I had learnt brutally painful lessons from trying to do commercial farming of vegetables. Lessons that would serve me well in future. These were life lessons not just lessons on farming. The one that stuck the most was this: You must know how to pivot, when to pivot, and where to pivot to. And this applies in all spheres of life. The other thing I learnt is to leave things well alone. The farm manager and farm hands I had, lacked the level of compassion and dedication needed to run a farm in semi-arid Kenya. They were cavalier in their attitude and this resulted in death. The death of my puppies, chicken, plants, and the almost total death of my earthworms. They were farm hands whose spirit was not in the farm. They were here for the paycheck. The barebones operation I now have has farm hands who have been with me for at least ten years. Their souls are vested in this and it shows. I should have left them alone back then. They may not move at the speed of light, but their consistency guarantees progress.

The chickens are still around, and have started increasing in number. We have a new batch of eggs in the incubator. As I write this, ten chicks have already hatched. Feisty little things that pecked my nails in the hope that the nail polish was food! The earthworms have started to multiply and we are in the process of building them a new more spacious “house”. The dogs no longer escape. Amid a debilitating drought, my animals are content and my plants are alive. I am a farmer who believes all living things have a spirit. The spirit on my farm is one of renewal and rejuvenation, not death and destruction.

Things to do:
1. According to the farming passage, how long have the farm hands in the current barebones operation been there?
2. Copy the farming passage word for word between "The chickens are" and "death and destruction.", inclusive.

Information supplied:
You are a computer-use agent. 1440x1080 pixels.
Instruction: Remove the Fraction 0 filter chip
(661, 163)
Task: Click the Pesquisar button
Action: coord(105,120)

The responses:
1. At least ten years.

2.
The chickens are still around, and have started increasing in number. We have a new batch of eggs in the incubator. As I write this, ten chicks have already hatched. Feisty little things that pecked my nails in the hope that the nail polish was food! The earthworms have started to multiply and we are in the process of building them a new more spacious “house”. The dogs no longer escape. Amid a debilitating drought, my animals are content and my plants are alive. I am a farmer who believes all living things have a spirit. The spirit on my farm is one of renewal and rejuvenation, not death and destruction.